Selanjutnya kompetisi debat akan diselenggarakan dalam tiga wilayah regional. Pembagian regional ini bertujuan memberikan kesempatan yang lebih luas bagi perguruan tinggi dari seluruh Indonesia untuk berkompetisi secara proporsional. Regional Timur dijadwalkan berlangsung pada 18–21 Agustus 2026, Regional Tengah pada 20–22 Agustus 2026, dan Regional Barat pada 22–25 Agustus 2026. 

Sementara itu, peserta yang lolos ke tingkat nasional akan diumumkan pada 26 Agustus 2026. Mereka akan memperebutkan gelar juara pada Kompetisi Debat Penegakan Hukum Pemilu antar Perguruan Tinggi Se-Indonesia ke-6 Tahun 2026 yang akan diselenggarakan pada 20–25 September 2026.

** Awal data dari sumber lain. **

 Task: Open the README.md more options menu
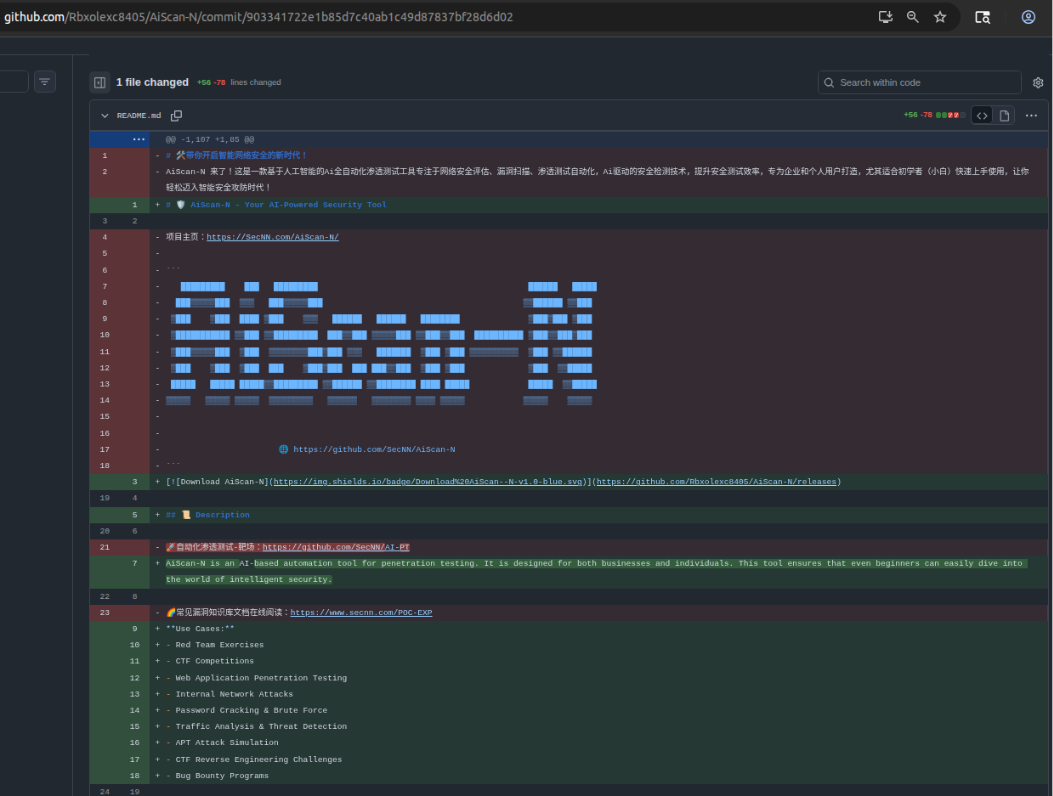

Bawaslu mengimbau seluruh perguruan tinggi yang berminat mengikuti kompetisi agar mencermati perubahan jadwal tersebut dan mempersiapkan seluruh persyaratan sesuai ketentuan. Melalui kompetisi ini, Bawaslu berharap dapat mendorong lahirnya gagasan-gagasan kritis dan inovatif dari kalangan akademisi mengenai penegakan hukum pemilu, sekaligus memperkuat budaya demokrasi dan kepemiluan yang berintegritas di Indonesia.